Compensation negotiation FAQs

Learn about some of the key challenges you face while negotiating, and how to deal with them.

What is the best response to the hard-deadline for a response to an offer?

This is a tactic companies use to limit your ability to explore the market.  Think about it - very few companies have work so urgent it absolutely requires an employee start on a certain date. So, that means you should negotiate for an extension using data for your rationale, if possible, but also know if you'd be willing to walk away from the offer if they won't budge.  Most companies are reasonable if it's a relatively short extension.

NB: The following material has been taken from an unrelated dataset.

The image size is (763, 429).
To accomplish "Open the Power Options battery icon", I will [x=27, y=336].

So many people are worried that asking for more (whether it’s more time to think about an offer or more money) will result in an offer being pulled. It’s important to understand that the recruiter’s job is to hire you. If you’re confident, clear, and polite in the negotiation process, you’re helping them make a great argument to their team that you’re the right person for the job.

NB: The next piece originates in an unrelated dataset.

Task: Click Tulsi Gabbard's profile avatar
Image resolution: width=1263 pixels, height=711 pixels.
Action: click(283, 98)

What are common questions that recruiters ask that may be at your disadvantage?  How do I counter that?

A very common question candidates get is "what's your number?"  Many recruiters aren't trying to limit your negotiating ability - they just don't want to spend time and effort with someone who expects their compensation to be 50% higher than what the role budget will allow. The best way to respond to this is to use market data for similar roles.  You can reply with something like "It looks like similar roles have a total comp range of X-Y - is the role we're discussing in that range?" That way you're sharing the current market situation, not your personal preferences, with the recruiter.

Obviously, there are fewer job openings out there due to COVID. Are companies paying less for the roles that they still have open?

While there has certainly been a drop in open positions, we haven’t seen a drop in what employers are offering. Most companies have a set budget for these positions, and reducing the number of new hires is part of an effort to maintain the same salary that they were offering before.

There are two factors contributing to this trend. Mainly, tech companies want to continue attracting talent. Competition between companies extends far beyond product offerings. Organizations are always competing for the absolute best talent and competitive compensation is the best way to do this. Another contributing factor has to do with equality within roles. Regardless of the circumstances, most companies try to avoid offering two employees with the same job significantly different compensation packages.